START Provided data

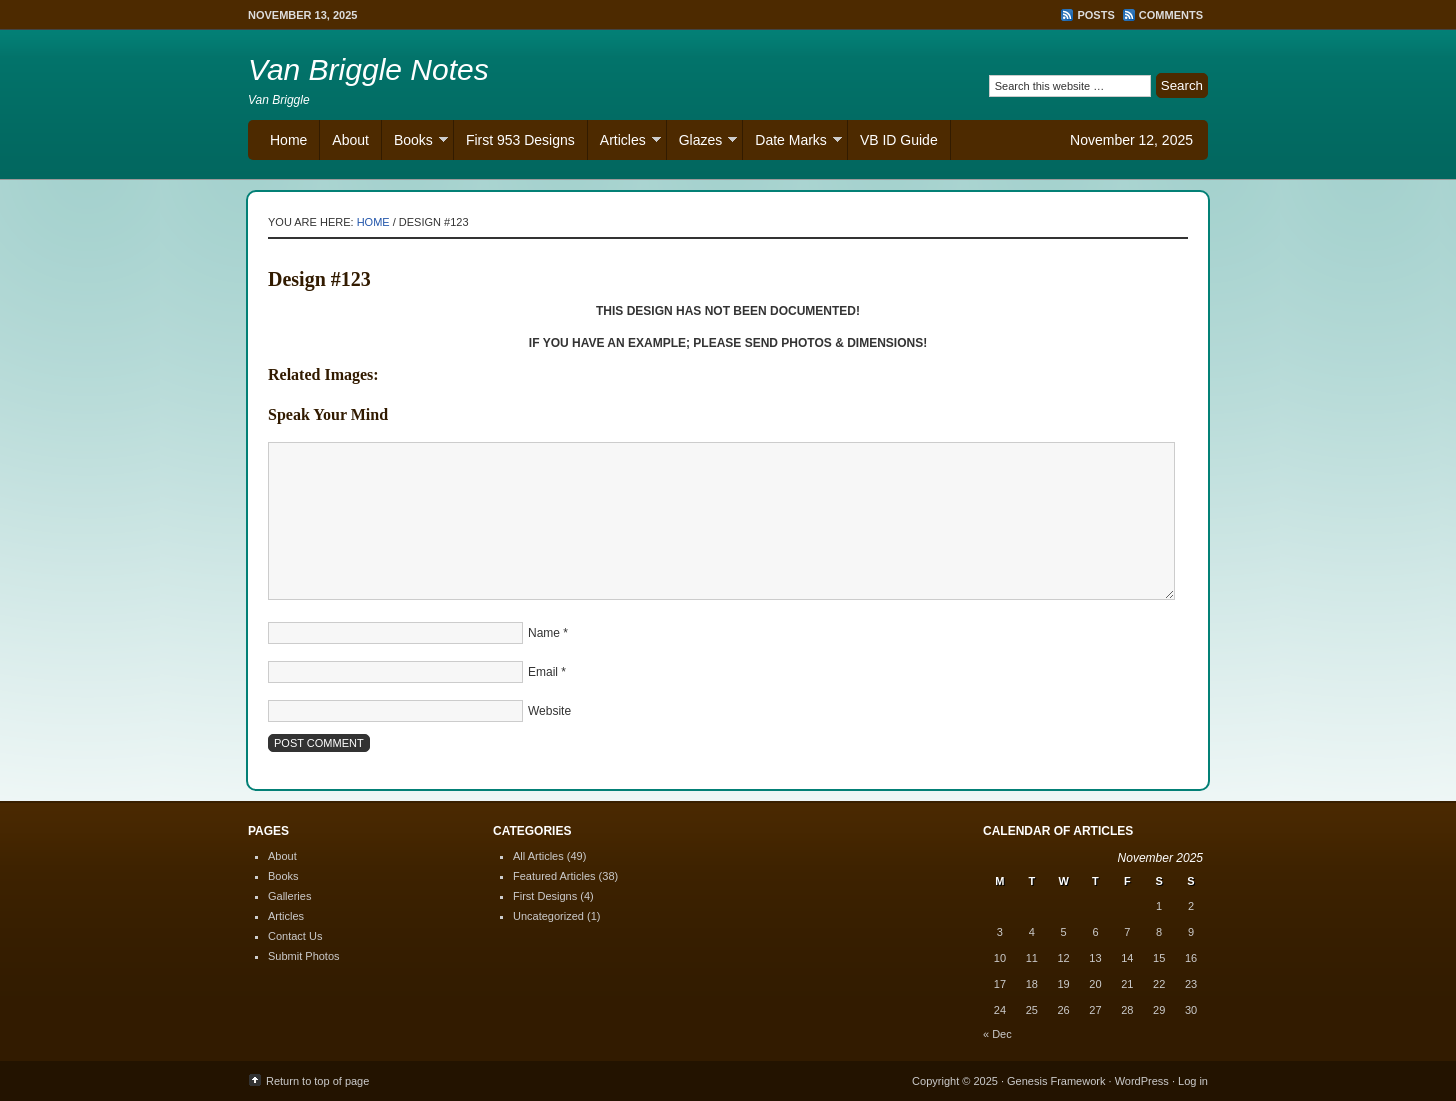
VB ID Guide (899, 140)
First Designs (545, 896)
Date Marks (792, 142)
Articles (624, 142)
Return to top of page (317, 1081)
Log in (1193, 1081)
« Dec (997, 1034)
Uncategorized (548, 916)
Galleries (289, 896)
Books (415, 142)
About (350, 140)
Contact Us (295, 936)
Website (549, 711)
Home (288, 140)
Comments (1171, 15)
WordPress (1142, 1081)
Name (544, 633)
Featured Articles (554, 876)
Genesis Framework (1056, 1081)
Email (543, 672)
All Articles (538, 856)
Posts (1095, 15)
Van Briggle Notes (368, 69)
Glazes (702, 142)
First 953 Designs (520, 140)
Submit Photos (304, 956)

END Provided data

### Assigned task
Please return the span of lines above that opens with the one containing "About (350, 140)" and closes with the final line, both included, exactly as written and nothing more.

### Answer section
About (350, 140)
Contact Us (295, 936)
Website (549, 711)
Home (288, 140)
Comments (1171, 15)
WordPress (1142, 1081)
Name (544, 633)
Featured Articles (554, 876)
Genesis Framework (1056, 1081)
Email (543, 672)
All Articles (538, 856)
Posts (1095, 15)
Van Briggle Notes (368, 69)
Glazes (702, 142)
First 953 Designs (520, 140)
Submit Photos (304, 956)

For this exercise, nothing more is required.